Power 5 schools have already taken about a $2 million hit from a drastic reduction in revenue from the loss of March Madness, though the NCAA is funneling those schools about one-third of the normal cut.
But losing football – either having a shortened season or no games at all – would be an unmitigated disaster across the college landscape. Without ticket revenue and TV money coming in, many schools might be forced to shut down other sports. The ripple effects would be cataclysmic.
Here’s how Iowa State AD Jamie Pollard described that potential scenario to The Athletic: “If we can’t play football this fall, I mean it’s Ice Age time. Because there is nobody in our industry right now that could reasonably forecast a contingency plan for how they would get through not playing any football games.”
Unlike the NFL, which generates $5 billion annually in TV revenue and has a commissioner (Roger Goodell) who works for all 32 owners, it’s more complicated to get college football on the same page. In the event the COVID-19 pandemic is still unsettled as the season approaches, it must get five major conferences with different commissioners to agree on how it would handle a major schedule interruption.

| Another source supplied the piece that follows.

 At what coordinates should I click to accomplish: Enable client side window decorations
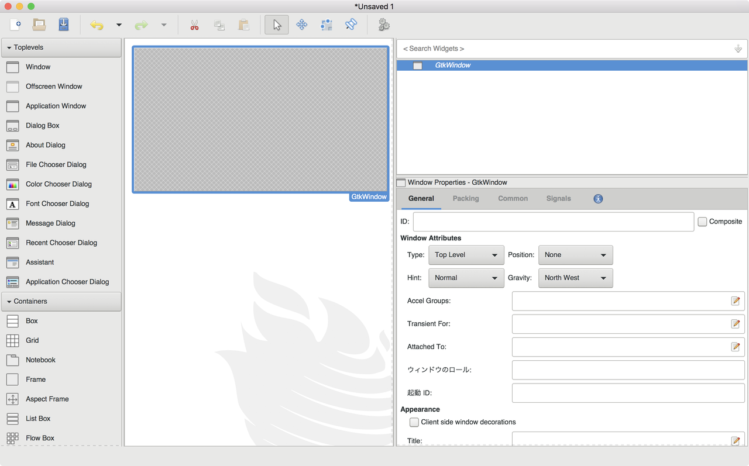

“The NFL and college football have to be consistent,” McGarity said. “It’d be awkward to have one do one thing [when they play games] and the other something else.”
As for high schools in Florida, there’s no telling how far the FHSAA – whose budget is almost totally dependent on money from playoff football – would be willing to delay its season to ensure not losing any of that revenue.
Getting back to normal
When asked to pick the latest date he thought college football could start preparing to get the 2020 season started on time, McGarity picked July 1. Stricklin added: “Maybe July 15, you might be able to make it work.”
No doubt, if the coronavirus cases keep ascending as the calendar pushes closer to summer, the anxiety about playing a full football season will grow. Already, ESPN analyst Kirk Herbstreit has said he would be “shocked” if the NFL or colleges played football, citing being 12 to 18 months away from a COVID-19 vaccine as his reasoning.
At the opposite spectrum, you have Clemson coach Dabo Swinney telling cbssports.com that he has “zero doubt” the season will start on time. Herbstreit was far more pessimistic.
“I don’t know how you let these guys go into locker rooms and let stadiums be filled up and how you can play ball,” Herbstreit said on ESPN radio. “I just don’t know how you can do it with the optics of it.”
That doom-and-gloom forecast isn’t close to reality yet, but in these crazy times, it can no longer be dismissed as a far-fetched prediction either.
“I’m a positive person, and we’ve got many weeks until we have to make that decision [on an interrupted football season],” said McGarity. “We don’t make the timeline, the virus does.”
Life without football has never happened since the NFL came into existence in 1920. The last time it occurred at Florida was during World War II when the Gators didn’t field a team in 1943. Georgia hasn’t gone without football since 1917-18, the last two years of World War I.
“Football is pretty important to the culture in this part of the country,” said Stricklin. “It’s kind of a glue in American culture, whether you’re talking about NFL, college or high schools.
“I hope we have a day this fall where we can all get together and there’s no social distancing. When we do play football again, it’s just going to be utterly glorious.”
Let’s hope that happens. Right now, it’s alarming enough just thinking about no football even being a possibility.